The police, in their official version, have insisted that there were “outsiders” who were taking shelter inside the campus, which is why they had to enter and take action, an argument the students negated. “We want to know who these miscreants were? And why were police beating innocent students if they didn’t have any proof of them creating nuisance at the protest earlier?”
“The police did not even listen to the repeated appeals of the Imam who said that he will ensure the students who are hiding in the mosque will not cause any violence. The police did not care. They went inside and vandalised our place of worship,” a third year student of the university said.

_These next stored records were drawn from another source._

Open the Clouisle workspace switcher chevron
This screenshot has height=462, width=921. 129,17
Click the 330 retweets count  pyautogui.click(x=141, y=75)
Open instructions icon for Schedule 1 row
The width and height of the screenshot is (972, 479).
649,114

As the protests spilled over to the other campuses across the country including Aligarh Muslim University, where there was another case of student-police clash, Jamia students were taken to different police stations. Human rights activist Harsh Mander, who met the students detained at Kalkaji police station, said, “They were picked from the library and brought here. Many of them are badly injured.”
Of the nearly 50 students, 35 were released from the Kalkaji police station and 15 from the New Friends Colony police station late into the night.
Meanwhile, calls of “Azadi” and “We want justice” reverberated in another part of the national capital.
Hundreds of students thronged the Delhi Police headquarters at ITO late on Sunday night to take part in an "emergency" protest against the police action at Jamia Millia Islamia.
(With inputs from Vakasha at Kalkaji Police Station and Aishwarya Iyer at Delhi Police Headquarters.)